▶ **What you have to do**: Copy each line of the data beneath in which the word "chevron" appears.

▶ **Source material**:

/---

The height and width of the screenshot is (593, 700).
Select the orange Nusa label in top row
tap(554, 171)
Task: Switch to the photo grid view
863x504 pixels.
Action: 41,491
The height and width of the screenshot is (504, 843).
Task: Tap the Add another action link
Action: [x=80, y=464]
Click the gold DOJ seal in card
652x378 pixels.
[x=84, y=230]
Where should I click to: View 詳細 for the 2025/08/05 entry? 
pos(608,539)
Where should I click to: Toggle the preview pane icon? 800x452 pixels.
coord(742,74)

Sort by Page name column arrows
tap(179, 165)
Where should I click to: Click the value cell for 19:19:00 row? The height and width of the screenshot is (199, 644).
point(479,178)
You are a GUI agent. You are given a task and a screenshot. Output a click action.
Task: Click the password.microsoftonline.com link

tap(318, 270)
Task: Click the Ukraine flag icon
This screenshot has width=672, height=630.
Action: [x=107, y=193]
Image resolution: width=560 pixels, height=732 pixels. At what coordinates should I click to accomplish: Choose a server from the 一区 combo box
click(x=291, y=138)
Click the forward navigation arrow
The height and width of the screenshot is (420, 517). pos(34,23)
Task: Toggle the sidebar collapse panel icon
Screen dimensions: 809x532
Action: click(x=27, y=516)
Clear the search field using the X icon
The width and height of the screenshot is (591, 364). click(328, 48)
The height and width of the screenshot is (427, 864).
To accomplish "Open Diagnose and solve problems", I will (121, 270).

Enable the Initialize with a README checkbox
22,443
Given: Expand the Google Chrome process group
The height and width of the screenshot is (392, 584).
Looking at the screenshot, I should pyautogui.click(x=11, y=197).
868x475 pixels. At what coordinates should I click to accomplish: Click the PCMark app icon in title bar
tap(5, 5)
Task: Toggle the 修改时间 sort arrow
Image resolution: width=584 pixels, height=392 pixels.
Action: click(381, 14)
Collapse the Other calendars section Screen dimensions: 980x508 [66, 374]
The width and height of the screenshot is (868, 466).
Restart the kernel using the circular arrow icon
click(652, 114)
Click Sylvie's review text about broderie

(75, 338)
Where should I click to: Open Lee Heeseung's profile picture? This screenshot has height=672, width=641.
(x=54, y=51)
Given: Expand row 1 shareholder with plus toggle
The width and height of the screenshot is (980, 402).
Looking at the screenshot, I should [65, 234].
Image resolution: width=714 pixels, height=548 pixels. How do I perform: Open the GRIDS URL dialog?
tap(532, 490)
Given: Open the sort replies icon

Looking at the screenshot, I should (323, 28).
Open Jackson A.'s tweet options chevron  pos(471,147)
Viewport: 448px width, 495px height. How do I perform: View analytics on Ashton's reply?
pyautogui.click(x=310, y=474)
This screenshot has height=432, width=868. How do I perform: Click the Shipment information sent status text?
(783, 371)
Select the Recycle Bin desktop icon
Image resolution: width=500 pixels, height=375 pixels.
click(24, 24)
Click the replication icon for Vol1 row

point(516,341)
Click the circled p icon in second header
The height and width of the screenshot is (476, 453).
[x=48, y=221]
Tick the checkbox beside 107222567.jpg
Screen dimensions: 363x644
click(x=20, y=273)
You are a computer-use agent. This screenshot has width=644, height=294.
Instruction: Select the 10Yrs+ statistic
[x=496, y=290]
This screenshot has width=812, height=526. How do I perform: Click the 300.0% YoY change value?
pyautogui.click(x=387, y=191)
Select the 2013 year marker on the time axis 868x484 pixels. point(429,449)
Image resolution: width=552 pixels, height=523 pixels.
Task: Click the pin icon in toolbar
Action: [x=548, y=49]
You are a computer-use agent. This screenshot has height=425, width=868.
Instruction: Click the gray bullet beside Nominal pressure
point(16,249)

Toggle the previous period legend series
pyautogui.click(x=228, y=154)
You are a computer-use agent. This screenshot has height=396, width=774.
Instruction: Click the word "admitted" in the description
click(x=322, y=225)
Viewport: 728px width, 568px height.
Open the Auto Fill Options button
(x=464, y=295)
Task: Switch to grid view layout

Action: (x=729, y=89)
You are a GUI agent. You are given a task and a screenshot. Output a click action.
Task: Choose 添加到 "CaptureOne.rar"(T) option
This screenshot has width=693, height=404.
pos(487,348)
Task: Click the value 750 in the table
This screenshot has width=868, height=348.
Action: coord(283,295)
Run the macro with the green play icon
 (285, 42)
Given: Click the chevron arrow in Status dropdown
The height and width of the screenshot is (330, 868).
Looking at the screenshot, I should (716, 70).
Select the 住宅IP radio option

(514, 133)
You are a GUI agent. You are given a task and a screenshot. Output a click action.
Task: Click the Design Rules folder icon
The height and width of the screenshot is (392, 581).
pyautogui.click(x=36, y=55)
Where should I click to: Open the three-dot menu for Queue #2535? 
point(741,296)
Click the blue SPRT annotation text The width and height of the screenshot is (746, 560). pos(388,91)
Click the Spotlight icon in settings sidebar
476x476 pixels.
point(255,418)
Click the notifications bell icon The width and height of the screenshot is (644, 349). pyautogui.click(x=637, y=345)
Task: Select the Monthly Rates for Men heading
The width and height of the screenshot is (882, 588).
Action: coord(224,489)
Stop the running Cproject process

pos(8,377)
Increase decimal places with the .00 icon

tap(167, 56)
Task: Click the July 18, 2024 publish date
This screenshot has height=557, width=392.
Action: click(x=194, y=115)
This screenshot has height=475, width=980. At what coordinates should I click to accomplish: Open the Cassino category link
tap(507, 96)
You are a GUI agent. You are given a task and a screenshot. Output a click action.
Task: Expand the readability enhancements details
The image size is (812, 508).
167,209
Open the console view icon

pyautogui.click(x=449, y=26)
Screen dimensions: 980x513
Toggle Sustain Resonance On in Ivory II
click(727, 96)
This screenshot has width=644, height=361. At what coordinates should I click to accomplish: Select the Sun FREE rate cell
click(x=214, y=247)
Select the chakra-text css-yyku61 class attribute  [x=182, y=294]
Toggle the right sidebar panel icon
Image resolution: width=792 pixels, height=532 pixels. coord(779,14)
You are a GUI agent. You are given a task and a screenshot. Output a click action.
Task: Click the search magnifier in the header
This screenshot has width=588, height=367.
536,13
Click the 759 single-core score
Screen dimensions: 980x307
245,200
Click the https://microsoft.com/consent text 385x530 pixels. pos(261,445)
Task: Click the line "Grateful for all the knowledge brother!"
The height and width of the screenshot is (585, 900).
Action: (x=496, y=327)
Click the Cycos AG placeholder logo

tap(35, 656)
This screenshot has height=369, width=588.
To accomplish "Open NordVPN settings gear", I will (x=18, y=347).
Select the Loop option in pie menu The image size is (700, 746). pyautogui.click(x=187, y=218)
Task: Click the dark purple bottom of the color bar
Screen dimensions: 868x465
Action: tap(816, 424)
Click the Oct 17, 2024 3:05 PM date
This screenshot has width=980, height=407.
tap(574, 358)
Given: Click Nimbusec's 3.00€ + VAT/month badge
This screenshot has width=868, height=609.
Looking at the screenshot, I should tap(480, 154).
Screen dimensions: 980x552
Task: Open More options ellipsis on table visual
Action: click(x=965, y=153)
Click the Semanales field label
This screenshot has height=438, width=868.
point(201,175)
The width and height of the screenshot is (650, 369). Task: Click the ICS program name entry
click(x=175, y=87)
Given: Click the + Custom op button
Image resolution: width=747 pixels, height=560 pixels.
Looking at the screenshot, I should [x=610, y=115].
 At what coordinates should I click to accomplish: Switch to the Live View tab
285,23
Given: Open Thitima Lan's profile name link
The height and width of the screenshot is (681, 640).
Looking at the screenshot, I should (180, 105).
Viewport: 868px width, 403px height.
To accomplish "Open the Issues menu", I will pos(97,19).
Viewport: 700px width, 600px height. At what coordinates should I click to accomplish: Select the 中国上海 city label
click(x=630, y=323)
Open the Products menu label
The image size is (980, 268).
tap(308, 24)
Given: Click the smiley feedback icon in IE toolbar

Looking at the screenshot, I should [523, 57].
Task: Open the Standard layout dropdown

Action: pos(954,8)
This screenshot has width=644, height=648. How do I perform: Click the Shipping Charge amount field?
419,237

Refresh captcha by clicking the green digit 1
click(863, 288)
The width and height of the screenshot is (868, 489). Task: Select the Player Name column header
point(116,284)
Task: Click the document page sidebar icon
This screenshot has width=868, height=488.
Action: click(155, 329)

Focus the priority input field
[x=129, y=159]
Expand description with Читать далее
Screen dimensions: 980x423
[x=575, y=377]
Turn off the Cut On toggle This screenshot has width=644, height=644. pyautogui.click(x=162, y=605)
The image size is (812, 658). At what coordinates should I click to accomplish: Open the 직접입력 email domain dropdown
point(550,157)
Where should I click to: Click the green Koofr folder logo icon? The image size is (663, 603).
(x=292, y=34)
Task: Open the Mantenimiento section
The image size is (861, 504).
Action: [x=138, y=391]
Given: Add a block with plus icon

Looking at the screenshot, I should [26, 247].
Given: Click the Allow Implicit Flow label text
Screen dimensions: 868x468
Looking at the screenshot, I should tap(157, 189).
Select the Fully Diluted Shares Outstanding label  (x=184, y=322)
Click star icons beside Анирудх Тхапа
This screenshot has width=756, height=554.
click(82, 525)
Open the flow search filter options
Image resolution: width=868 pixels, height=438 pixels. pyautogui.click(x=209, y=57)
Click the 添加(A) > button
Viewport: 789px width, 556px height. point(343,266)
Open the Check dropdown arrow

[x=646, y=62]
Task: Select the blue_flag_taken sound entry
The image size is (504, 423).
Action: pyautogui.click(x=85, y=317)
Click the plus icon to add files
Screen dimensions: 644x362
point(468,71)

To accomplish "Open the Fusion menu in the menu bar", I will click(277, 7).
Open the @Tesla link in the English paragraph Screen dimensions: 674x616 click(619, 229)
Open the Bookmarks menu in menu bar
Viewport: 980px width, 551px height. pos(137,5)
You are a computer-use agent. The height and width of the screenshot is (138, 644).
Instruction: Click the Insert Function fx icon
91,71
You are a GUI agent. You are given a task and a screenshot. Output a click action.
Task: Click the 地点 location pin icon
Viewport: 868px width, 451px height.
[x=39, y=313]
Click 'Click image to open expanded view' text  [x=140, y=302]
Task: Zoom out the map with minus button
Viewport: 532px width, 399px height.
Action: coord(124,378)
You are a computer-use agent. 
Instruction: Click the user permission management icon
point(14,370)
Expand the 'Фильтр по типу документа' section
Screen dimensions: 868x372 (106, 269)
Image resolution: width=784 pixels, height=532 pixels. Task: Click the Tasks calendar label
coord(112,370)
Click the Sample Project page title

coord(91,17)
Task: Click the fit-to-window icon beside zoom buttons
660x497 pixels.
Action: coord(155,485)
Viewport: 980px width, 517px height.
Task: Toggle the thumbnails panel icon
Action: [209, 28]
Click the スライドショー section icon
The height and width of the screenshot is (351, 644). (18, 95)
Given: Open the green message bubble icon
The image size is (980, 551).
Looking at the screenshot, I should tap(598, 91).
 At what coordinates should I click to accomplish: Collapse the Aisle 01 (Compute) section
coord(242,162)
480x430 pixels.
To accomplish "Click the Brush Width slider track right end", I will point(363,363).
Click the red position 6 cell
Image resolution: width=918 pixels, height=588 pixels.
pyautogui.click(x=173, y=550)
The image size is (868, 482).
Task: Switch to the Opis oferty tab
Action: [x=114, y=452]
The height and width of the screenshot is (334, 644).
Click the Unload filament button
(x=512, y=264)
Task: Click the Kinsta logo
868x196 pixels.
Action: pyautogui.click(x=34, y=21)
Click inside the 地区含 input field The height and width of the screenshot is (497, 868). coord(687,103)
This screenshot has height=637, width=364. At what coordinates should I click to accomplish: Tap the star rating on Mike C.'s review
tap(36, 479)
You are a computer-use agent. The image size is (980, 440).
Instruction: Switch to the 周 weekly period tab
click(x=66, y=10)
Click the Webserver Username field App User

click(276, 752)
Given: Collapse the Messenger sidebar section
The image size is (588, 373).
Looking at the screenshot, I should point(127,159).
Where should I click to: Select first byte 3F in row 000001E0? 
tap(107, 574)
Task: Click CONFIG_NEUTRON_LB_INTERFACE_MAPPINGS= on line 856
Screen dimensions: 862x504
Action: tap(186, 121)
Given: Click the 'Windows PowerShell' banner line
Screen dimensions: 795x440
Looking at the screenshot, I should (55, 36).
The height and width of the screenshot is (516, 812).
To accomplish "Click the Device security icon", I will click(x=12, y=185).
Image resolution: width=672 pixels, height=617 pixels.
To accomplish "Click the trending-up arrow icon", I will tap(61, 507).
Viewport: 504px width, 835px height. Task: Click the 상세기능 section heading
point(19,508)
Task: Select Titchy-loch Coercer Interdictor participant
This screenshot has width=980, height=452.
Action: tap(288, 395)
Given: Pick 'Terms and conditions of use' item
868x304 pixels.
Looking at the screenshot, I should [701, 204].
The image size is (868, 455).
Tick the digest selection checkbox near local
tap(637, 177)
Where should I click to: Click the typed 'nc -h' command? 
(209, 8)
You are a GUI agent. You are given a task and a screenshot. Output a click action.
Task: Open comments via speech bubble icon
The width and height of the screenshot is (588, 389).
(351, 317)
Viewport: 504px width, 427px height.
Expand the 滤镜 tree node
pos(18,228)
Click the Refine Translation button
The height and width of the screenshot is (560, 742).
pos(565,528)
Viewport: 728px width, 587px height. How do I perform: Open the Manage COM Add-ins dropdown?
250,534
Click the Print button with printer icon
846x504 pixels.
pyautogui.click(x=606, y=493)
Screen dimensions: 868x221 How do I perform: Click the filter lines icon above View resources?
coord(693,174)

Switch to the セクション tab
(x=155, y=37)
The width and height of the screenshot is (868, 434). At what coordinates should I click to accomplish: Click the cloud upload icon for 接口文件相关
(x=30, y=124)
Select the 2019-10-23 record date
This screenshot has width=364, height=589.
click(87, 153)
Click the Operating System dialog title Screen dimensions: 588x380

\---

▶ **Exercise response**:
Open Jackson A.'s tweet options chevron  pos(471,147)
Given: Click the chevron arrow in Status dropdown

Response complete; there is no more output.